Content starts

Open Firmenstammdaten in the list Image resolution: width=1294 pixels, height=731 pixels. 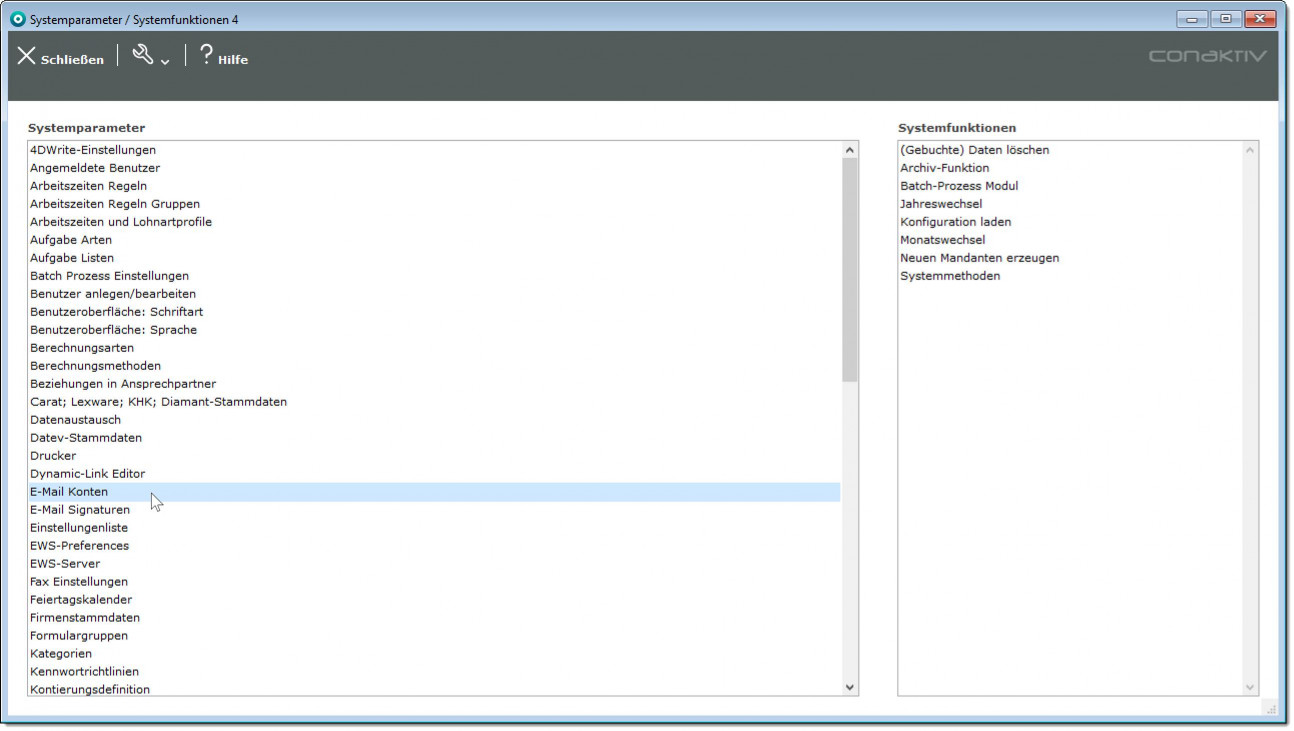click(x=85, y=618)
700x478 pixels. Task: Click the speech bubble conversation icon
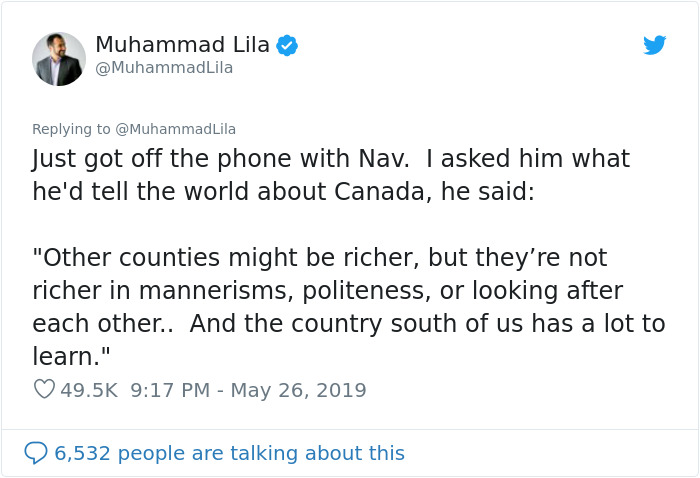click(x=36, y=453)
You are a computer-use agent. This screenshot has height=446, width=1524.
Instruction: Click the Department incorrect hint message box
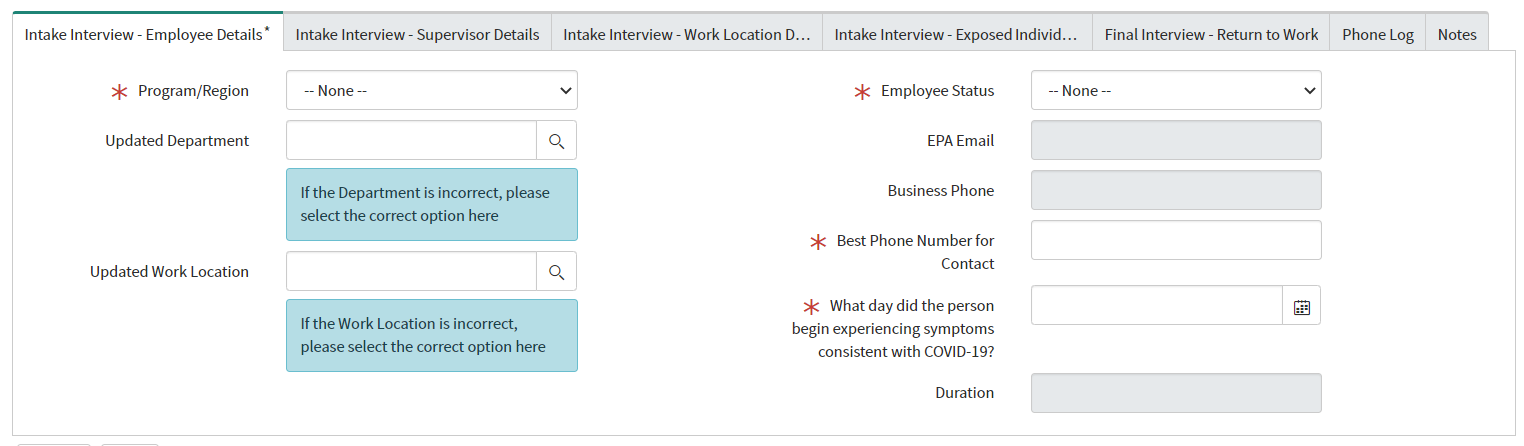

Content ends

**Directions**. Beginning with the line containing "You are a computer-use" and ending with the last line of the listing above, output those lines exactly as written, without pictures.

**Task output**.
You are a computer-use agent. This screenshot has height=446, width=1524.
Instruction: Click the Department incorrect hint message box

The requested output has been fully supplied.